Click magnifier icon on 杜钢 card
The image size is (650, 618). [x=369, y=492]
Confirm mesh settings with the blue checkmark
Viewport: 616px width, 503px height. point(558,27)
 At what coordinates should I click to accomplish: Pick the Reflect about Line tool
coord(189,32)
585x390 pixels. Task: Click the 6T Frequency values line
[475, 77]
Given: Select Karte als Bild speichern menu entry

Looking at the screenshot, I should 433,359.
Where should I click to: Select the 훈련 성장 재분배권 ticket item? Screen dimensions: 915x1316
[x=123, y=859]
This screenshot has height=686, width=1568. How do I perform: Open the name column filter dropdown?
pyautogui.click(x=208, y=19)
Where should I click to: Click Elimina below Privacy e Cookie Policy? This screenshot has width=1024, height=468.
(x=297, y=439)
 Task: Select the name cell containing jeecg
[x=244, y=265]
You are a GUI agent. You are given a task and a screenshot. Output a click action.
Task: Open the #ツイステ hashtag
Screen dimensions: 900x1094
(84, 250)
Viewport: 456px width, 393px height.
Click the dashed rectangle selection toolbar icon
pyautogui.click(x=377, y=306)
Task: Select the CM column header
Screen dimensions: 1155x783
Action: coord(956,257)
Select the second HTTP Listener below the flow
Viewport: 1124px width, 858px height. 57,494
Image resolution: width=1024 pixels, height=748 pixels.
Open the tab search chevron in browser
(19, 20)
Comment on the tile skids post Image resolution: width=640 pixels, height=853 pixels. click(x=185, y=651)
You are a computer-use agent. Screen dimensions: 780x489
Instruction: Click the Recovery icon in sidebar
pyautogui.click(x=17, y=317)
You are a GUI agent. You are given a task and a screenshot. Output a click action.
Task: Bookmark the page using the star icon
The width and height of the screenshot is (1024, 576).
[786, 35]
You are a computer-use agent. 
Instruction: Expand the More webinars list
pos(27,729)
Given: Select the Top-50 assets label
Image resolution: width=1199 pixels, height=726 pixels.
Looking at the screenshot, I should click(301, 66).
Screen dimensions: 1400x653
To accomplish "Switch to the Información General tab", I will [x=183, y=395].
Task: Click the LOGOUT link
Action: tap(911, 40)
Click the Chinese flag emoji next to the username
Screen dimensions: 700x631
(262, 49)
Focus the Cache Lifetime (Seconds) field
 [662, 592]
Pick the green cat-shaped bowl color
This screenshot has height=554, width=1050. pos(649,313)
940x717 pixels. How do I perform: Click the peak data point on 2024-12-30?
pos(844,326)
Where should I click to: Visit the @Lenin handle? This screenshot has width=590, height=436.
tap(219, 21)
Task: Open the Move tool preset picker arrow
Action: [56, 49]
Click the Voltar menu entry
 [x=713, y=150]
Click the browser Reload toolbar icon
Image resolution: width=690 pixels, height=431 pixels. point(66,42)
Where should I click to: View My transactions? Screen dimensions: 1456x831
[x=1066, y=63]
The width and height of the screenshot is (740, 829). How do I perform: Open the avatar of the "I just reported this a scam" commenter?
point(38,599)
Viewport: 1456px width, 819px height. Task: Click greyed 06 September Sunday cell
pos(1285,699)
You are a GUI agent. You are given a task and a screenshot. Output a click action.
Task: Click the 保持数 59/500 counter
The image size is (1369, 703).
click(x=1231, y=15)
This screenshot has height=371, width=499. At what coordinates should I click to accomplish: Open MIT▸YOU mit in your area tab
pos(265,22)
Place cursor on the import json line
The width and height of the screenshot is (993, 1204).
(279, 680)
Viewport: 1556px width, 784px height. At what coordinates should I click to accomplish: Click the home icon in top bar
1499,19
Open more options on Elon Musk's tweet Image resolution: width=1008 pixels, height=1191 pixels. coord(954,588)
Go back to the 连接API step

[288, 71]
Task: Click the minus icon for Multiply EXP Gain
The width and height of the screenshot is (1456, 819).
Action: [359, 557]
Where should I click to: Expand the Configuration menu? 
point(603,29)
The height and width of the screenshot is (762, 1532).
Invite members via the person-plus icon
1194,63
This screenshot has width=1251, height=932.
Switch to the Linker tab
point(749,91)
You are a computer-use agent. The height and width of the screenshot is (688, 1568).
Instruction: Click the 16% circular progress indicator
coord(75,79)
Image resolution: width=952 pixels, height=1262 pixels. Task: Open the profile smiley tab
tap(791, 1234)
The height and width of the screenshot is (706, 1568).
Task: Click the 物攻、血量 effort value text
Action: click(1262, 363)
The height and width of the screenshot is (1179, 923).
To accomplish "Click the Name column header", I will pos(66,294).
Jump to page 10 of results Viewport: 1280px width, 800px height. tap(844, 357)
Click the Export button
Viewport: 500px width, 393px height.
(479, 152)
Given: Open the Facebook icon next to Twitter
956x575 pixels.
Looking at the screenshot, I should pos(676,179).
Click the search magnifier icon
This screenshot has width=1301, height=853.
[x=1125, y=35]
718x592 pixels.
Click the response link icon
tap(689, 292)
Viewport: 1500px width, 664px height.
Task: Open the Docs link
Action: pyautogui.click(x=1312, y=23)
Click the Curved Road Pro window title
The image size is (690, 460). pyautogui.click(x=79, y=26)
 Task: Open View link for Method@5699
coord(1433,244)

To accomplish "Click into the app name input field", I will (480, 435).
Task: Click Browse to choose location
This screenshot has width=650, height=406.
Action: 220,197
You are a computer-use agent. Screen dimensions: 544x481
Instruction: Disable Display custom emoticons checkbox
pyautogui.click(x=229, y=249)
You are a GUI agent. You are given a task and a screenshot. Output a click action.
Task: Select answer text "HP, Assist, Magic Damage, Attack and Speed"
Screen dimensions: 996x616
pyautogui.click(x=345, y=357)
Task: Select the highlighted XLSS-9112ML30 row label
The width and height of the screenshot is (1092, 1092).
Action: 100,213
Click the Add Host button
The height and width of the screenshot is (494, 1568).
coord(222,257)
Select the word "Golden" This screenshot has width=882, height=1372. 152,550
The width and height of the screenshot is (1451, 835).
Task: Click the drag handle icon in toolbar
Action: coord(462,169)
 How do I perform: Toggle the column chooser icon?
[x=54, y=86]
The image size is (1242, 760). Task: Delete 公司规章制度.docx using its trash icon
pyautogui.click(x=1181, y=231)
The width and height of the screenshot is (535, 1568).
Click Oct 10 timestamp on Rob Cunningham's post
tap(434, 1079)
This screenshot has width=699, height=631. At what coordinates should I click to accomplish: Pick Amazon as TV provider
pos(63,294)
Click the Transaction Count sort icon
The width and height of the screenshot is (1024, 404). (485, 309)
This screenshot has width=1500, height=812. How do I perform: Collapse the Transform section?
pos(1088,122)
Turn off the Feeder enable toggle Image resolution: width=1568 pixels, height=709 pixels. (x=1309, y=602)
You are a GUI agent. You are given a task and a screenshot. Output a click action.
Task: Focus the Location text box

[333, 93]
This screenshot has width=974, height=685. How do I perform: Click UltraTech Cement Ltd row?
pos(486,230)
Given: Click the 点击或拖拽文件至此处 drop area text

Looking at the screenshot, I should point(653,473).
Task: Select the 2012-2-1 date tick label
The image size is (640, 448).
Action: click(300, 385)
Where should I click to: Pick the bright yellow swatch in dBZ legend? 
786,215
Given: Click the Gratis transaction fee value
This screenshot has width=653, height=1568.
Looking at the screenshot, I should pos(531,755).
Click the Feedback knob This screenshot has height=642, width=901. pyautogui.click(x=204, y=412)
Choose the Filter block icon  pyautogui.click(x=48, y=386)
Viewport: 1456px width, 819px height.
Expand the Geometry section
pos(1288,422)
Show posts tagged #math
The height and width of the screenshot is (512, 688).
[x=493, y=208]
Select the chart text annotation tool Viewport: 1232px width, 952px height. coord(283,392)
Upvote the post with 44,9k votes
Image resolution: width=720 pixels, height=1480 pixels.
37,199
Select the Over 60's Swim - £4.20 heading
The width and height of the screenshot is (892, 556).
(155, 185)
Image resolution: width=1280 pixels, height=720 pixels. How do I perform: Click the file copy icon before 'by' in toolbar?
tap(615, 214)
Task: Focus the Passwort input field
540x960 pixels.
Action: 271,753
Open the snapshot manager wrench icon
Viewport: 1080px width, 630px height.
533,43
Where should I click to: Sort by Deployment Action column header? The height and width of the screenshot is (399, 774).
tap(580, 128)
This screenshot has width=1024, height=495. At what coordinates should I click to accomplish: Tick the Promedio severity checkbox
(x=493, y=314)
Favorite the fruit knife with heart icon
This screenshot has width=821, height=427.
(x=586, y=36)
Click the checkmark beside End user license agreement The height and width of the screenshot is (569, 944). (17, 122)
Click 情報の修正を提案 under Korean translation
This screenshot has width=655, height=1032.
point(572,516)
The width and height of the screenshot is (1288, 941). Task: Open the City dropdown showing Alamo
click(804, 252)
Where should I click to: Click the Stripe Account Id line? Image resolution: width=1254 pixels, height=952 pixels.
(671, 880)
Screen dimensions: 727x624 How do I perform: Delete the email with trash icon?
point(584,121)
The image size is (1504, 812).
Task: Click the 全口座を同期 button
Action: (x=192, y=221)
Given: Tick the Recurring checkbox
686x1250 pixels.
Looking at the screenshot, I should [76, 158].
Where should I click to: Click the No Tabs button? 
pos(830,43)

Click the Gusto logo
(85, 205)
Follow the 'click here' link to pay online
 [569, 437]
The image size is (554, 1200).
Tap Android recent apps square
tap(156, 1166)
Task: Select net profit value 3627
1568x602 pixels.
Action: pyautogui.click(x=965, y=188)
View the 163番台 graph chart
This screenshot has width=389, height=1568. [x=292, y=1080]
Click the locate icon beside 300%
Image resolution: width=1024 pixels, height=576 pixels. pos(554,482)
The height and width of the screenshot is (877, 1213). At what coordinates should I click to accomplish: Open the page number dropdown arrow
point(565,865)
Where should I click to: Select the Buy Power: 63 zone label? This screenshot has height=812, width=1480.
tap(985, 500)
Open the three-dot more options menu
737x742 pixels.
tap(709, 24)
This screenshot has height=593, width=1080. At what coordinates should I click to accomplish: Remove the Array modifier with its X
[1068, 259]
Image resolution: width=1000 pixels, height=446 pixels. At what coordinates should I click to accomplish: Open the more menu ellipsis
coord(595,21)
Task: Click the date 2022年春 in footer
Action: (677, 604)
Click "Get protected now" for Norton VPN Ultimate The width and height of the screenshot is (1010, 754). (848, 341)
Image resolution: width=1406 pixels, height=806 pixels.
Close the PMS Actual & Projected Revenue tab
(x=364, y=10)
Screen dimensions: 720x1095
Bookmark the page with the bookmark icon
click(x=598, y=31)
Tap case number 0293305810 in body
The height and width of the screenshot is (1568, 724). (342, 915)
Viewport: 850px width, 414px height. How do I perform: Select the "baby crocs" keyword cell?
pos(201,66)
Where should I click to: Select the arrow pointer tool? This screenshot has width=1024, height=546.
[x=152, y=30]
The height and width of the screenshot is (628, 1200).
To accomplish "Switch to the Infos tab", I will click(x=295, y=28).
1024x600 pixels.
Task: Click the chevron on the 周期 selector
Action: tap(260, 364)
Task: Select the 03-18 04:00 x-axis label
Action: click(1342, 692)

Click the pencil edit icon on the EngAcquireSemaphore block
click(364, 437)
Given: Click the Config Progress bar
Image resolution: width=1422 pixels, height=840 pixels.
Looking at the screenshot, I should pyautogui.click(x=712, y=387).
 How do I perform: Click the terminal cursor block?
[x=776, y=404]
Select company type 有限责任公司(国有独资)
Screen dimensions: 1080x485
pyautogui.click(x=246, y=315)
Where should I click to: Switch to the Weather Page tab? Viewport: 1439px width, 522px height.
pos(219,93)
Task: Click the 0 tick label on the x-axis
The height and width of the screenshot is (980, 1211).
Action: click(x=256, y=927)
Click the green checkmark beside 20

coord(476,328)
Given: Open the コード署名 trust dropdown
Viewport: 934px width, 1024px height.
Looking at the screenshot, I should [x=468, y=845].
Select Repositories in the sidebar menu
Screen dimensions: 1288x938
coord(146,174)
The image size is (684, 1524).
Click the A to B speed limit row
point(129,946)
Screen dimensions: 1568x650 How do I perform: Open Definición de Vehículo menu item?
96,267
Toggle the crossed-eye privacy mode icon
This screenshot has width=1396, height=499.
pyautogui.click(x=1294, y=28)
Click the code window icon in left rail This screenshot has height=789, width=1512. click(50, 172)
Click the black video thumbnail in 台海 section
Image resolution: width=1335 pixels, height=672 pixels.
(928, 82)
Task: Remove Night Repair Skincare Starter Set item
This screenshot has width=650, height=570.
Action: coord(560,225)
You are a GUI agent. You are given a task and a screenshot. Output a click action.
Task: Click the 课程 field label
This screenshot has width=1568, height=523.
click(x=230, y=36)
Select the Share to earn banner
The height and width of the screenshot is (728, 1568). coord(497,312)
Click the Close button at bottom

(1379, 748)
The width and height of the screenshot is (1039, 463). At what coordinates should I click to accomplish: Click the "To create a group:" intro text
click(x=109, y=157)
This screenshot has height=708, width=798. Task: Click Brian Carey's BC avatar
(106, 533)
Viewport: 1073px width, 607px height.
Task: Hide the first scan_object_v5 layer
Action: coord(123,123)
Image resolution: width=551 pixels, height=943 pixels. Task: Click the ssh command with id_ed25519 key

----------------------------------------

#### Task description
In the data above, find the line that contains "This screenshot has height=686, width=1568." and the line that contains "Task: Bookmark the page using the star icon". Repeat exactly those lines and every line between them, and only those.

#### Answer to the exercise
This screenshot has height=686, width=1568. How do I perform: Open the name column filter dropdown?
pyautogui.click(x=208, y=19)
Where should I click to: Click Elimina below Privacy e Cookie Policy? This screenshot has width=1024, height=468.
(x=297, y=439)
 Task: Select the name cell containing jeecg
[x=244, y=265]
You are a GUI agent. You are given a task and a screenshot. Output a click action.
Task: Open the #ツイステ hashtag
Screen dimensions: 900x1094
(84, 250)
Viewport: 456px width, 393px height.
Click the dashed rectangle selection toolbar icon
pyautogui.click(x=377, y=306)
Task: Select the CM column header
Screen dimensions: 1155x783
Action: coord(956,257)
Select the second HTTP Listener below the flow
Viewport: 1124px width, 858px height. 57,494
Image resolution: width=1024 pixels, height=748 pixels.
Open the tab search chevron in browser
(19, 20)
Comment on the tile skids post Image resolution: width=640 pixels, height=853 pixels. click(x=185, y=651)
You are a computer-use agent. Screen dimensions: 780x489
Instruction: Click the Recovery icon in sidebar
pyautogui.click(x=17, y=317)
You are a GUI agent. You are given a task and a screenshot. Output a click action.
Task: Bookmark the page using the star icon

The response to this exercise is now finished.